= Catherine, Countess Grixoni =

British fashion model and actress (1935–2024)

Catherine, Countess Grixoni (née Catherine Hale-Monro; 4 January 1935 – 25 January 2024), was a British fashion model and actress. She became a countess through her marriage to the Italian count Donald Grixoni.

==Early life==
Catherine was the adopted daughter of Jessie Matthews and her second husband Sonnie Hale. Catherine's surname came from her adoptive father, whose real name was John Robert Hale-Monro.

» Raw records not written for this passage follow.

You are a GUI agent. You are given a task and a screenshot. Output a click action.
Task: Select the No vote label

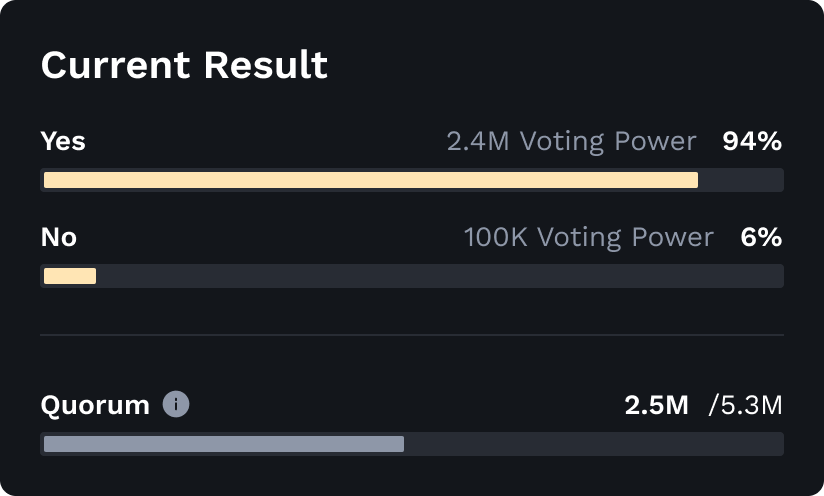[59, 237]
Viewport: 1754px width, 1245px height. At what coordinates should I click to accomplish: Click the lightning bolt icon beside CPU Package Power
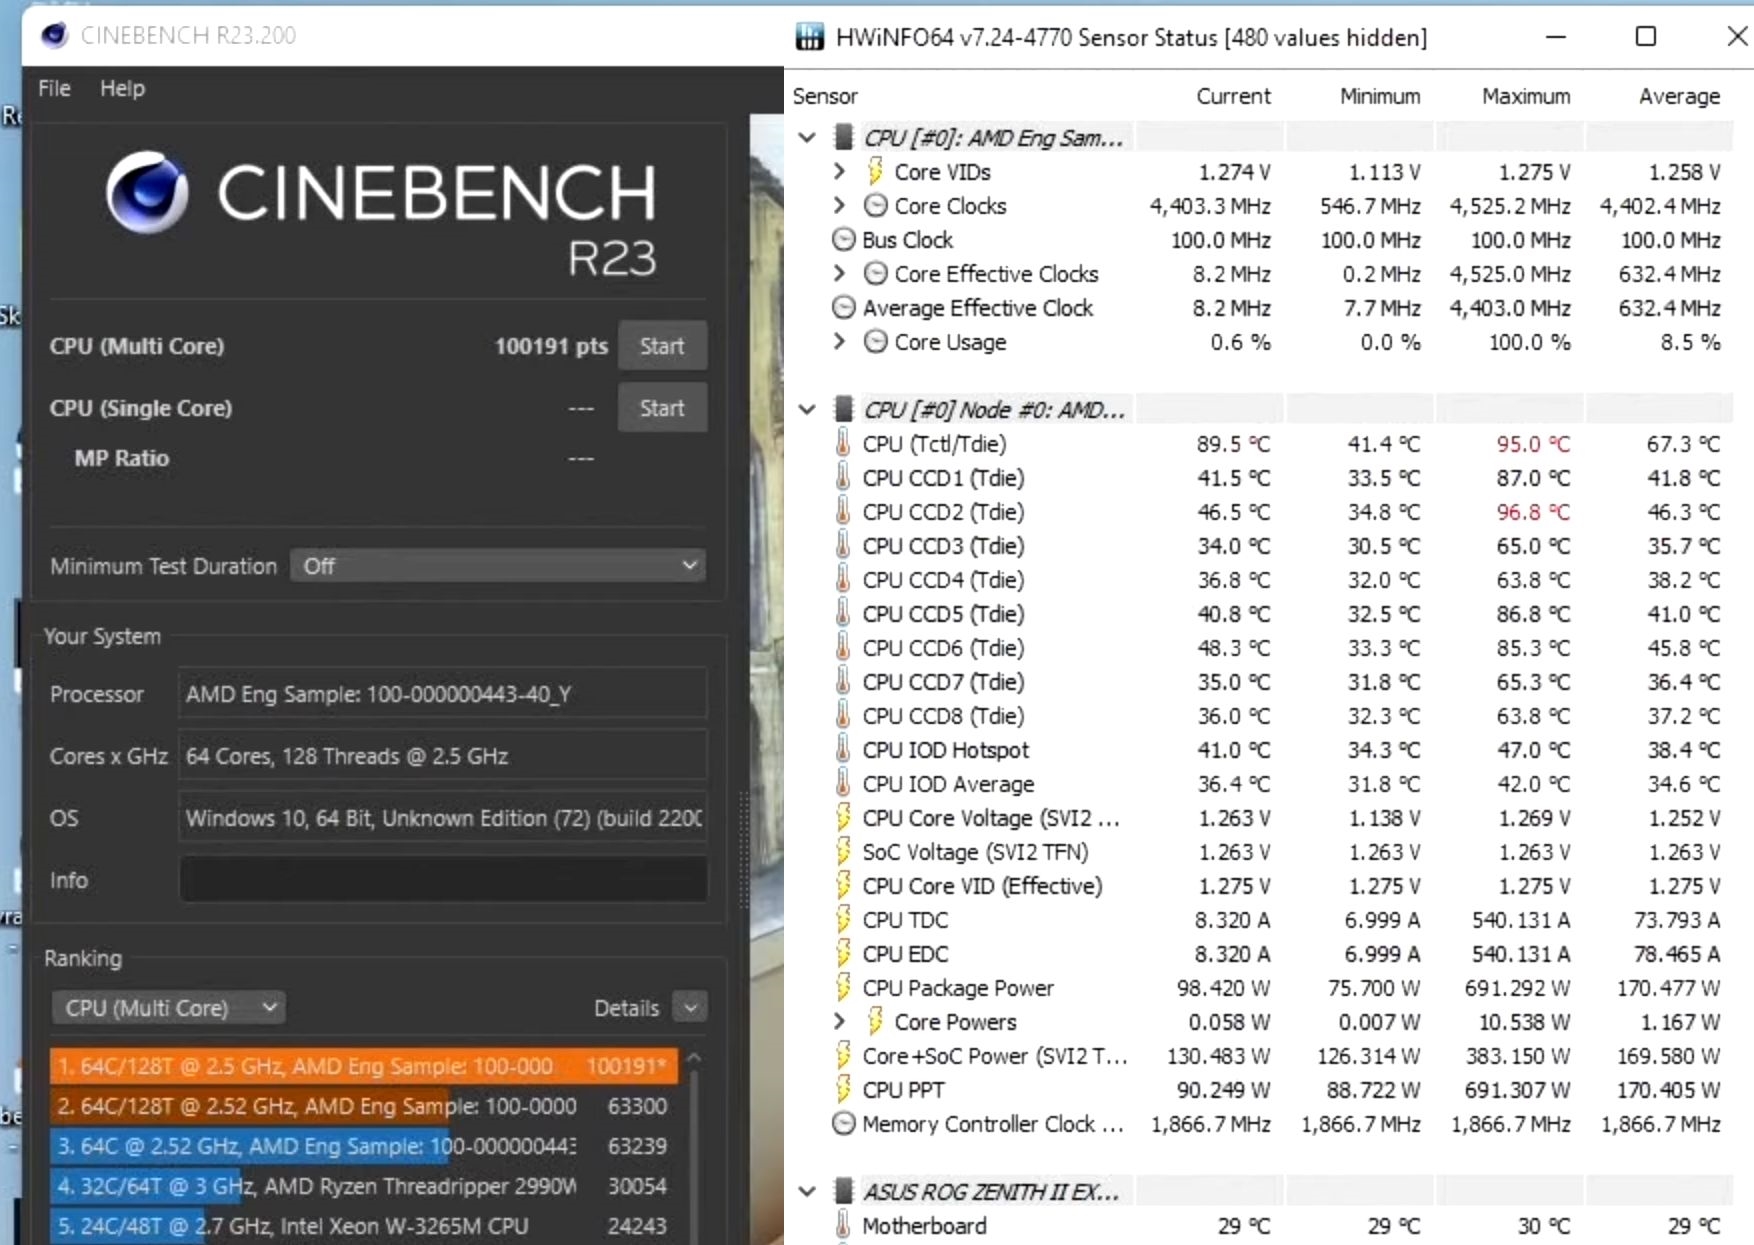[x=843, y=988]
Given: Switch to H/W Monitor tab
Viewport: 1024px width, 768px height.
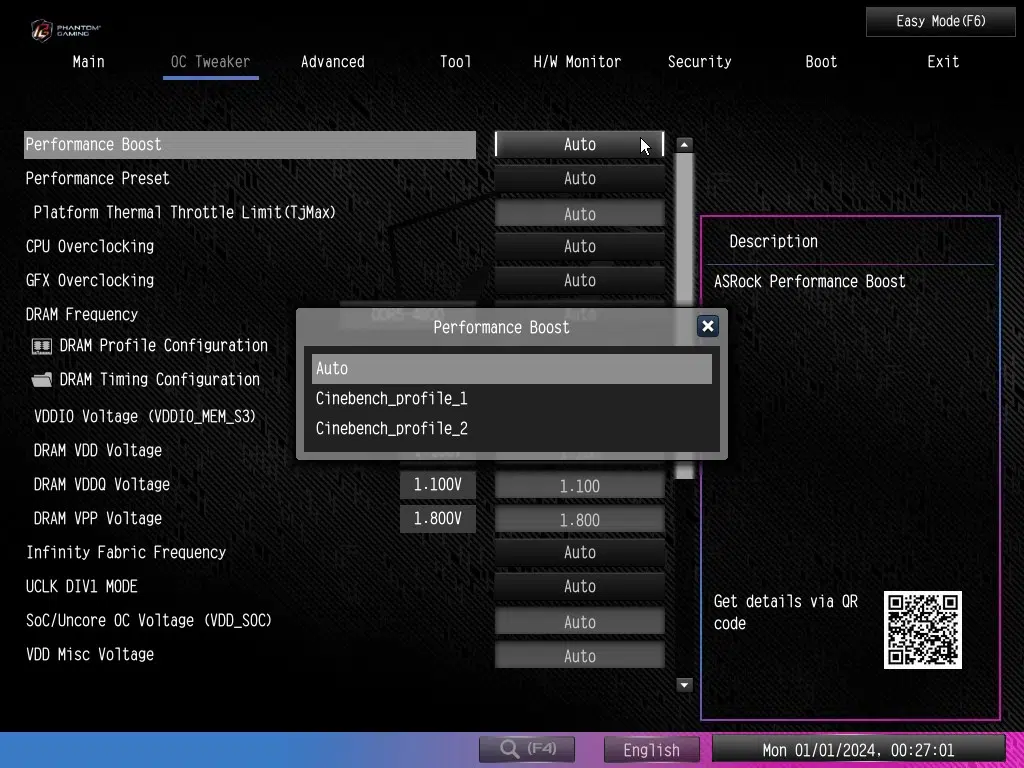Looking at the screenshot, I should [577, 62].
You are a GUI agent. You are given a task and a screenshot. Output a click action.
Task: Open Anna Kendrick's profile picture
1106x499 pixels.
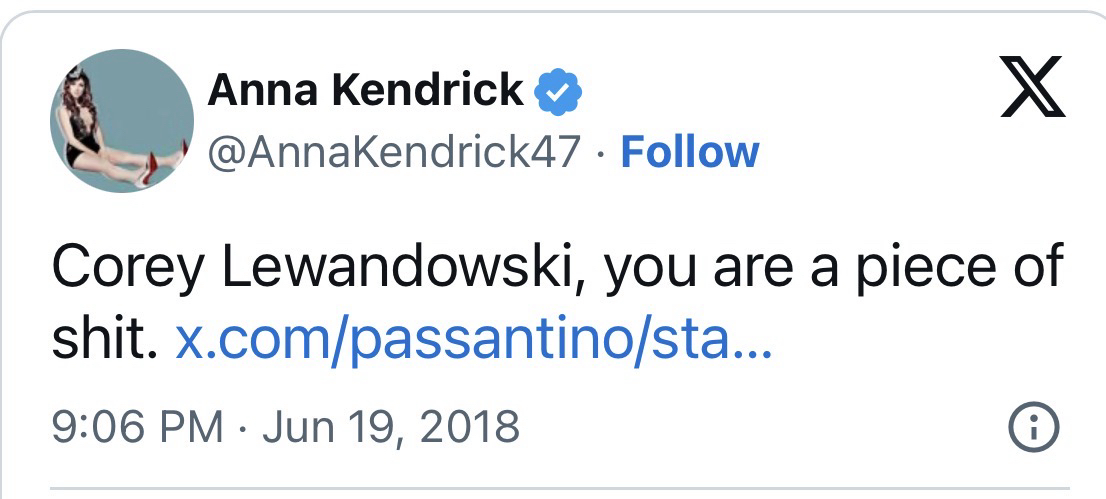121,120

A portrait of Matthews was painted at the peak of her international screen fame by British artist Thomas Cantrell Dugdale. This artwork was given to Catherine by default. Due to an estranged relationship during the last years of Matthews' life, Catherine was left out of Matthews' 1981 will, which left the portrait to the Tate Gallery, who declined the bequest. Consequently, the portrait went to Catherine as next-of-kin. Catherine put up her mother's portrait at auction with Woolley & Wallis, and it sold in 2010.

==Career==
Mr. J, a London artistic photographer, and good friend of Catherine's mother, Jessie Matthews, arranged to have Catherine pose as a teenage "flower-girl" in a gardening catalogue commercial. The success of her first work took Catherine to more photo sessions taken by a variety of local photographers in search of fresh and young talent. A few months later, the publication featured an article and images, declaring her the Spring girl. Her greatest influencers were the London fashion designers inviting her to participate in private fashion shows in the Belgravia area. She was eventually hired as a female model for Harrods House of London, and also worked with Italian photographer Enzo Sellerio.

Catherine followed her passion for the performing arts and complimented her modeling work with theatrical classes at various drama studios in London, and classes at Trinity Laban Conservatoire of Music and Dance. Catherine enjoyed a successful career as a model and actress, with a short film and television career. She was always measured under the shadow of her mother's superstar acting career.

== Personal life and death ==
The Italian count Donald Grixoni became interested in Catherine after seeing her modelling works for Harrods. On 15 November 1958, the two married. Although they eventually divorced, she remained known as Catherine, Countess Grixoni. She preserved her husband's alimonies and lived at his family properties in West London. The Grixoni are part of the old Italian nobility of the Savoy-Sardegna Kingdom and related to the House of Candia, of opera superstar count Giovanni Mario de Candia-Grixoni, with homes in Fulham and West Kensington.

Catherine Grixoni died on 25 January 2024, aged 89.